UNITED STATES
SECURITIES AND EXCHANGE COMMISSION
Washington, D.C. 20549
FORM 8-K
CURRENT REPORT
Pursuant to Section 13 or 15(d) of the
Securities Exchange Act of 1934
Date of Report (Date of earliest event reported): October 16, 2007
CIT GROUP INC.
(Exact name of registrant as specified in its charter)
Delaware | 001-31369 | 65-1051192 | ||
(State or other | (Commission | (IRS Employer | ||
jurisdiction of | File Number) | Identification No.) | ||
incorporation) |
505 Fifth Avenue
New York, New York 10017
(Address of registrants principal executive office)
Registrants telephone number, including area code: (212) 771-0505
Not Applicable
(Former Name or Former Address, if Changed Since Last Report)
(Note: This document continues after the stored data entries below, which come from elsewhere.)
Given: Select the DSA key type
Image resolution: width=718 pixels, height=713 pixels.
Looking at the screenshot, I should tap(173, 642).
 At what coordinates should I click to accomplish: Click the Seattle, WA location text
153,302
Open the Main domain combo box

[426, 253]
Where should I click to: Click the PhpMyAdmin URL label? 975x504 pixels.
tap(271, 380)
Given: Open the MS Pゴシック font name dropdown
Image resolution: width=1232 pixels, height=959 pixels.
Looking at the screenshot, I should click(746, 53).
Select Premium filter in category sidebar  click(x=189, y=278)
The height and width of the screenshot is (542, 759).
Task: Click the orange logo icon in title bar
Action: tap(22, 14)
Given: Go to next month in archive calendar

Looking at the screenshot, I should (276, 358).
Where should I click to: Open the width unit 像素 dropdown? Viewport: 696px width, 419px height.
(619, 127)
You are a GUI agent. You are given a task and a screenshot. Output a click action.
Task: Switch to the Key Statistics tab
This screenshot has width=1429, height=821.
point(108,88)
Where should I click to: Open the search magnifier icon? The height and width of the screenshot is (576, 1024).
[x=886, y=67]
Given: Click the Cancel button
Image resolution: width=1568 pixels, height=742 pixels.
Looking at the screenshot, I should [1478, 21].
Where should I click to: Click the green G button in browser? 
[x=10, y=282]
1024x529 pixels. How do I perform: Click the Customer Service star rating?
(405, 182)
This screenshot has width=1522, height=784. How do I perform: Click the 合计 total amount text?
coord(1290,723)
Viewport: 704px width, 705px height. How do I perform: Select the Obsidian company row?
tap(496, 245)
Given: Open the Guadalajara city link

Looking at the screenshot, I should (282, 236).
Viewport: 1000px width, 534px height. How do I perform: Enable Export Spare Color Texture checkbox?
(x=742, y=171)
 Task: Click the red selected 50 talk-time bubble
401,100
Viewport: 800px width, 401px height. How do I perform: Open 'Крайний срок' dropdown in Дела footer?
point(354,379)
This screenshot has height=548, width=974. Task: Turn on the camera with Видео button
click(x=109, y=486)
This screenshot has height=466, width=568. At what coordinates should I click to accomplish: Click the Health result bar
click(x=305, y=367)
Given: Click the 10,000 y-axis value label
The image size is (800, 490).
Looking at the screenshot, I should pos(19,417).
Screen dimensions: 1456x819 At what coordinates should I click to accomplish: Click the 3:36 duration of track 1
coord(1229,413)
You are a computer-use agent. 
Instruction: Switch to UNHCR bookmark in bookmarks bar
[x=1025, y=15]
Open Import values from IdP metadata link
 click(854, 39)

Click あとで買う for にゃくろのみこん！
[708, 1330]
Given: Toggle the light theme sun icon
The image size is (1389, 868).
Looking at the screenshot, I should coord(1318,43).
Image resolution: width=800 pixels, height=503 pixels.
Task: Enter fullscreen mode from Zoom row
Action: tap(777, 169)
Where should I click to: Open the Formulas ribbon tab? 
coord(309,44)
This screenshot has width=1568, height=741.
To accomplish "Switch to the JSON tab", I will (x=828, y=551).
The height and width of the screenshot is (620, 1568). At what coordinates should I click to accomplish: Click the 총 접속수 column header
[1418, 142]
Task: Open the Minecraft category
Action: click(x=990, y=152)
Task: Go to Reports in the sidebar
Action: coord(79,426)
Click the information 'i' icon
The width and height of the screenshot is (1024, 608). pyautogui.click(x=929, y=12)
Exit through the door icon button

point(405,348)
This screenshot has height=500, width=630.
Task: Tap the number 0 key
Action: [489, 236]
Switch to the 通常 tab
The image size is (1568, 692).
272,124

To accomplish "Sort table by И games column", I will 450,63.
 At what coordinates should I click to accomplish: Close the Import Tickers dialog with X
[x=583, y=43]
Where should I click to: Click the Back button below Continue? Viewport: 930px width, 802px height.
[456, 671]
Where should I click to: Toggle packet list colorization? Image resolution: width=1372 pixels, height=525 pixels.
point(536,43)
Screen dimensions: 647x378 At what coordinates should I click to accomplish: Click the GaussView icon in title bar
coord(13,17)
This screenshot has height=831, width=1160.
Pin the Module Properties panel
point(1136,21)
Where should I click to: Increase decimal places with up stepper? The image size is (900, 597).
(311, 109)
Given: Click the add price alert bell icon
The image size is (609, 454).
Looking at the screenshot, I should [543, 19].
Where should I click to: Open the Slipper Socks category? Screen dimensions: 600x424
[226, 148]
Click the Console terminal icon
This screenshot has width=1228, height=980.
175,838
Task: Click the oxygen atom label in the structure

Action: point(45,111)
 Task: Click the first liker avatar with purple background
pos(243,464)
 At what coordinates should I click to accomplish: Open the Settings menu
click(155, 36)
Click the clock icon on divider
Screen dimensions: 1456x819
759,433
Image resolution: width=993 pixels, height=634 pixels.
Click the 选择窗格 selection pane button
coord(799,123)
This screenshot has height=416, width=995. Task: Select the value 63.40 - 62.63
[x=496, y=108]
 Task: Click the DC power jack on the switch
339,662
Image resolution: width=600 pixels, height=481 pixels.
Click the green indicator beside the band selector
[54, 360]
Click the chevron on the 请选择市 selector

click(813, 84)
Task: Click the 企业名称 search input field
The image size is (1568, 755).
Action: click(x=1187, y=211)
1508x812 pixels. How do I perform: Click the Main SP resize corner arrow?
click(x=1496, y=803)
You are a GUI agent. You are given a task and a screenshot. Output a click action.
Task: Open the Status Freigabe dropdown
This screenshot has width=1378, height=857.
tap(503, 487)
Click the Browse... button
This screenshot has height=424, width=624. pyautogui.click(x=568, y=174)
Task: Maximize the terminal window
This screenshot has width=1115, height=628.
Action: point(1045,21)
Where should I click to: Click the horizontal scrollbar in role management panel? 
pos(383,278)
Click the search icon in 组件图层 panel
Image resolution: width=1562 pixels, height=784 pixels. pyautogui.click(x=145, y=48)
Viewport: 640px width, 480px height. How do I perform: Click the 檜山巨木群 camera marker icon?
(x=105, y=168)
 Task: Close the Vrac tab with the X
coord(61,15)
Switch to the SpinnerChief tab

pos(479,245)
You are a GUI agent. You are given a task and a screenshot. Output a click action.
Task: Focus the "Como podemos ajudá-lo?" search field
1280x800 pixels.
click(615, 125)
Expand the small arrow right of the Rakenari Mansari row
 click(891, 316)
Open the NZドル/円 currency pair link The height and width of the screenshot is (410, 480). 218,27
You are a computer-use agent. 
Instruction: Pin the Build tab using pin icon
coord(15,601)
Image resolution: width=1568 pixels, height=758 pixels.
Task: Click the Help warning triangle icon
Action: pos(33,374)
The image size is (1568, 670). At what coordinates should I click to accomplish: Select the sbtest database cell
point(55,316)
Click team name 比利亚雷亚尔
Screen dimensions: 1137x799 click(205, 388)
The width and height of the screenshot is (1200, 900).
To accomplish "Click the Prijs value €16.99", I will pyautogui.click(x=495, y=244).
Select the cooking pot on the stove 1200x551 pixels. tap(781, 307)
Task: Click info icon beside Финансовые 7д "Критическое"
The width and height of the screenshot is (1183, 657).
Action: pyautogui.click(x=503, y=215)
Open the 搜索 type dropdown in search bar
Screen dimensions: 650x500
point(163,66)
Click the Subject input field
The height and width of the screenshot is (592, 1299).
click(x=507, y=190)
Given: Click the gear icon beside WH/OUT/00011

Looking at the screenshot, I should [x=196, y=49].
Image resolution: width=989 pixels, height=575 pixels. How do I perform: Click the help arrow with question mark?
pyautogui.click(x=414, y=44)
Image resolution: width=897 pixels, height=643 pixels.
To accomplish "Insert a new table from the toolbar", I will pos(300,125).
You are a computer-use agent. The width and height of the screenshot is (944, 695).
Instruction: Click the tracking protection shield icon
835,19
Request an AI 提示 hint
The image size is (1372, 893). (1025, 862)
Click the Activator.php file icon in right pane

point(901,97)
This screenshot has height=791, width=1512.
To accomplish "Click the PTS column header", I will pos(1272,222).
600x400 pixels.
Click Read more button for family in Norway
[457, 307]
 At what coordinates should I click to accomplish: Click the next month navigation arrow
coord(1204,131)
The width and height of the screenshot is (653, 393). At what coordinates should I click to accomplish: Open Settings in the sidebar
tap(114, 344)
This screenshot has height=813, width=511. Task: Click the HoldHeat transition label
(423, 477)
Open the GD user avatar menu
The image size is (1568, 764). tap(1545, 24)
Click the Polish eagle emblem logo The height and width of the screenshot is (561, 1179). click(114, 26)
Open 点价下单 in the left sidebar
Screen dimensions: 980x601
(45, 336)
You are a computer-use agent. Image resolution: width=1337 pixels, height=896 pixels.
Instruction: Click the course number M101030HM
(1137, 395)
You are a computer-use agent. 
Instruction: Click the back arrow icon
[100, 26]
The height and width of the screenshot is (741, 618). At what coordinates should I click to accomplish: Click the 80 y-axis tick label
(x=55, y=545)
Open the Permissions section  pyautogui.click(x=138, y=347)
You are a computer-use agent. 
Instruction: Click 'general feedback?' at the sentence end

Check the appropriate box below if the Form 8-K filing is intended to simultaneously satisfy the filing obligation of the registrant under any of the following provisions (see General Instruction A.2. below):
[_] | Written communications pursuant to Rule 425 under the Securities Act (17 CFR 230.425) |
[_] | Soliciting material pursuant to Rule 14a-12 under the Exchange Act (17 CFR 240.14a-12) |
[_] | Pre-commencement communications pursuant to Rule 14d-2(b) under the Exchange Act (17 CFR 240.14d- 2(b)) |
[_] | Pre-commencement communications pursuant to Rule 13e-4(c) under the Exchange Act (17 CFR 240.13e- 4(c)) |
Item 8.01 Other Events
On October 16, 2007, CIT Group Inc. (the Issuer) entered into an Underwriting Agreement (the Underwriting Agreement) with Morgan Stanley & Co. Incorporated and Citigroup Global Markets Inc. (together, the Underwriters), pursuant to which the Issuer agreed to sell shares of its common stock to the Underwriters for an aggregate purchase price of $8,000,722.96. A copy of the Underwriting Agreement is filed as Exhibit 1.1 hereto.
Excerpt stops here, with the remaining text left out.